Published bi-weekly, ORDER FOR is my (SPOILER FREE) opinion. It doesn’t come from years of scholarly understanding of film, or any agenda. I’m just a film-loving boy, standing in front of a film interested reader, telling you my opinion about a film. 

Sound good? Awesome. Let’s get started.



THE PITCH: Molly Bloom (Chastain), is a recovering Olympic qualifying competitive skier, whose career was ended abruptly after a fluke accident. Looking for a new start, she moves to LA, when she discovers poker, a game of skill, not luck, and sees a way to reignite that competitive hunger that fueled her for so many years. But at a cost, a cost that her lawyer (Elba), will do his best to mitigate. If Bloom doesn’t stand in his way.


Sorkinism. With his film directorial debut, Sorkin reminds us that he’s a damn good director, and his ability to combine seriousness with comedy is a skill currently lacking in current TV options.

Chastain. I’m a little biased since I’ve loved her since ZERO DARK THIRTY, THE DEBT is one of my favourite movies, she EXCELLED in CRIMSON PEAK (seeing a theme here?), but Chastain was perfect for this movie. Her cool stoic attitude that isn’t offensive, but admirable, really added to the character, and Chastain proves, once again, she’s one of the best actresses of our generation.

Elba. Idris Elba is pretty. There, I said it.
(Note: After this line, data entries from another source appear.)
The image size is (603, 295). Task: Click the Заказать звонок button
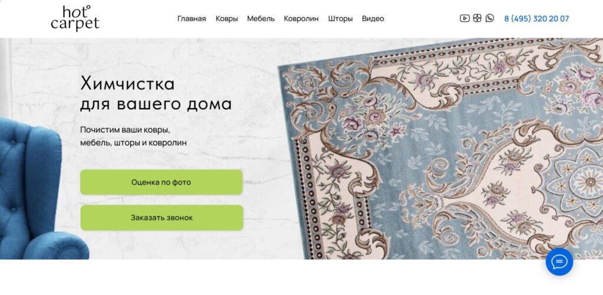[x=161, y=218]
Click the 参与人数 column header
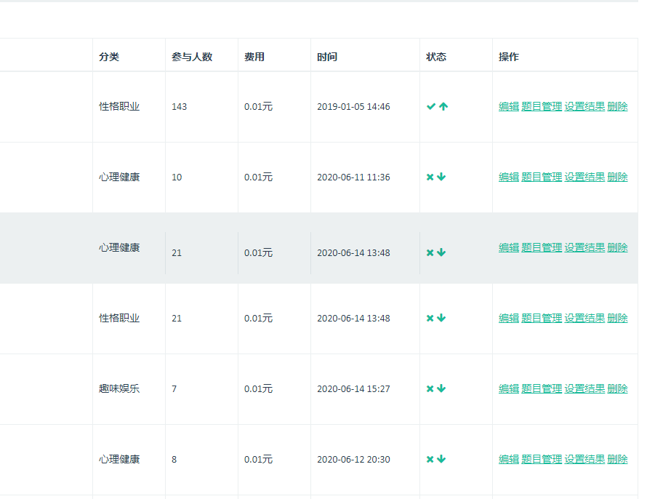Viewport: 647px width, 499px height. coord(192,57)
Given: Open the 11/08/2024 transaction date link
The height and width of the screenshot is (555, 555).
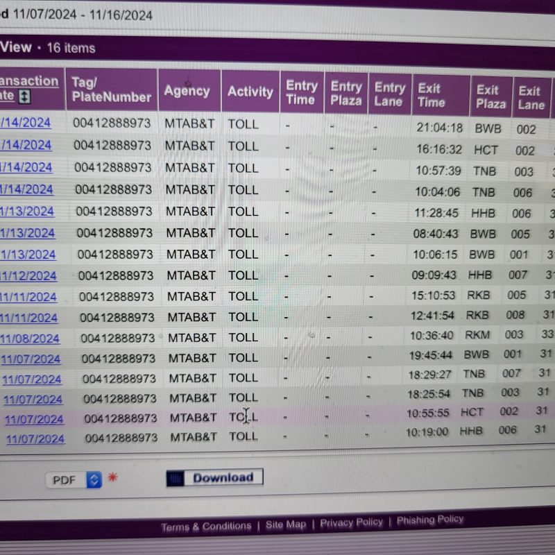Looking at the screenshot, I should [30, 339].
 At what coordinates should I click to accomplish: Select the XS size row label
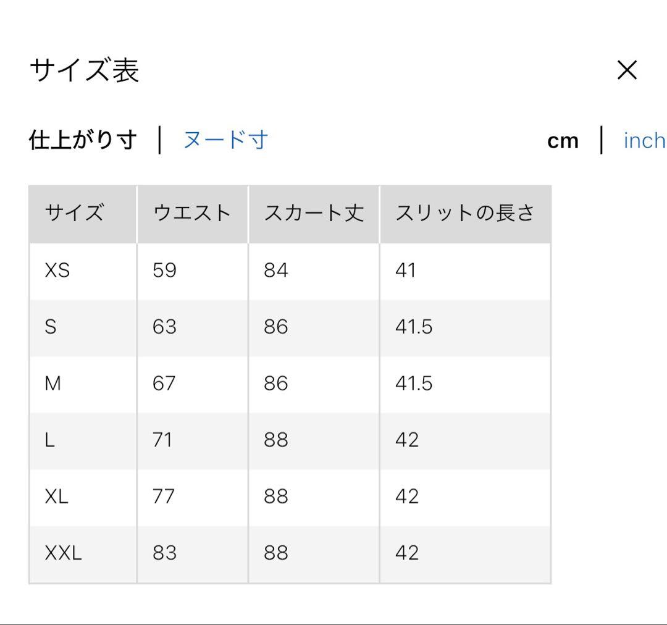[x=57, y=271]
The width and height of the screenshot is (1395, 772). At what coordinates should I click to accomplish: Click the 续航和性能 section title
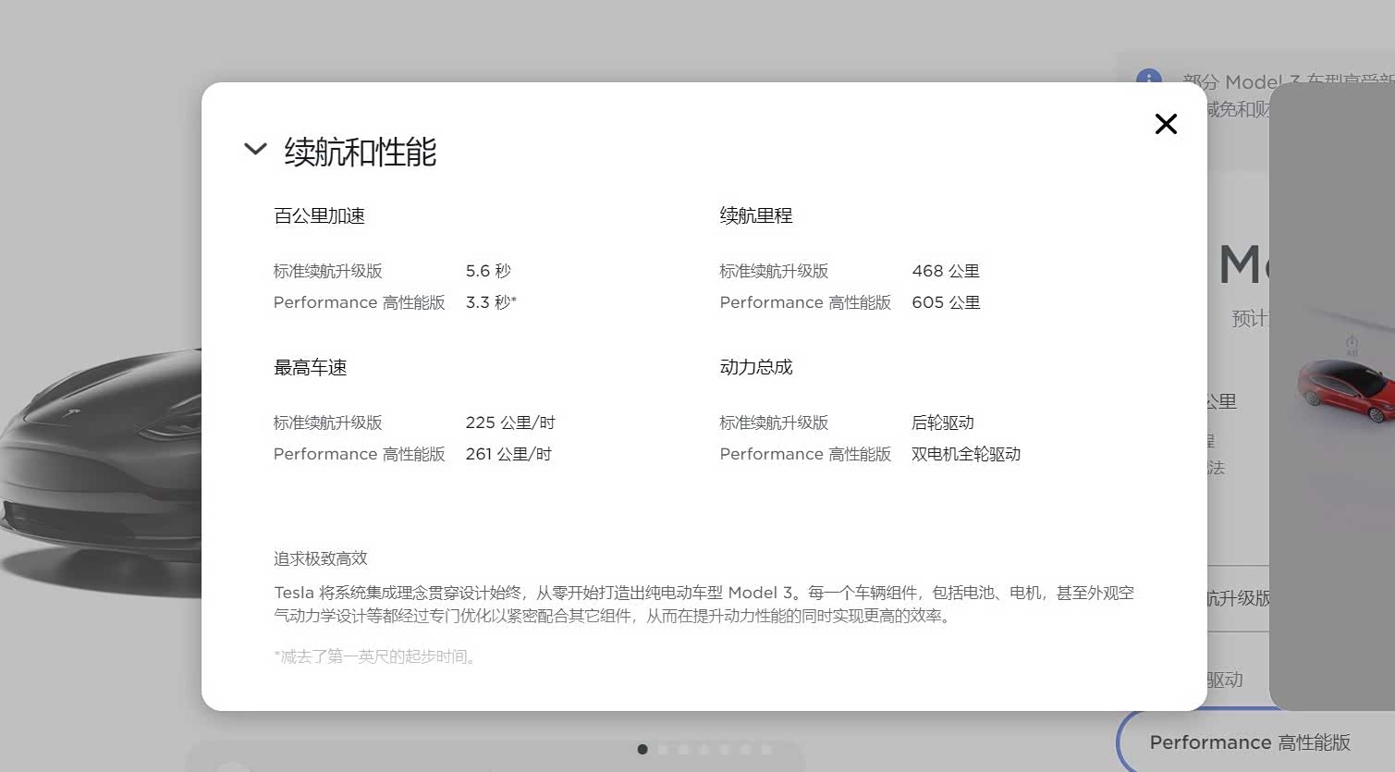[360, 152]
Even in a movie where he could have (should have) been used more, his looks, his smile, his accent, it was all enough. It was nice to see a male, black character as a positive role model, too. One who grows as the movie goes on, doesn’t put down the female characters, and who respects them.


The Length. Coming in just under two and a half hours, MOLLY’S GAME could use with cutting about 15 percent of itself from the 3rd act. There are a few moments where I was like is this still going on and it felt more like a series of events less than a cohesive movie.

Poker. Look, if you know Poker, you’ll be fine. But if you’re someone (like me) who barely knows the game, they throw a lot—and I mean a lot of things to you. Phrases, expressions, terms, scenes, things that are hard to keep up with. Mixing that with Sorkin’s style of rapid dialogue, only increases the chance of you getting lost in the card shuffle of expressions. Sometimes, it’s overwhelming.

Female Representation. Besides Molly, the only females we see in the movie are employed as call girls, bartenders, waitresses, etc. Characters whose whole personality, focus, and creation are to appeal to men. Making the only named female Molly, yes, centers the movie around her. But does a disservice by not involving any other females of power, agency, or relevance to the film.


            You’re a fan of Sorkin, Chastain, Elba, or underdog stories.


You’re going into it, expecting some high stakes drama, with witty, back-and-forth, that leaves you as shook as Mrs Sloane.